Dr Hart lived in an exceptionally fine Georgian townhouse designed by Robert Adam at 29 Charlotte Square in Edinburgh's First New Town.
He was an examiner in midwifery in the universities of Edinburgh, Oxford, Birmingham and Liverpool.
He was devoted to Liberalism and the United Free Church of Scotland.
In later life he lived at 5 Randolph Cliff on the edge of the Moray Estate in Edinburgh's affluent West End.
He died in Edinburgh on 10 June 1920.

Family

His maternal grandfather, David Berry, had been a builder in Edinburgh.
His wife was Jessie Smith Welsh Berry, a first cousin, and they had two daughters and two sons.

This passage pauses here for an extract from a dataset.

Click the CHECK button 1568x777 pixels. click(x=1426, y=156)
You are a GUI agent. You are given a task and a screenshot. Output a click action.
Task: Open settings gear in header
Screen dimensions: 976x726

His daughter, Elsa Margaret Berry Hart married the Hon Robert Hepburne-Scott.
A granddaughter was Marian Lines, a writer and actress, and his grandson David Berry-Hart, painter and sculptor.
His great-granddaughter is Tess Berry-Hart, playwright and novelist.

Professional interests

Professor Hart wrote nine books and more than 70 papers. Among these were "Manual of Gynaecology", "Guide to Midwifery" and "Some Phases of Evolution". He contributed an article on "Hermaphrodism in Man" for "Encyclopaedia Medica".
Regarded by others as a tour de force of dubious utility, he drew on Mendelian principles with singular vigour. The sides of the vulval vestibule are visible as Hart’s line on the inside of the inner lips. Hart's line is the outer edge of the area and marks the change from vulvar skin to the smoother transitional skin of the vulva.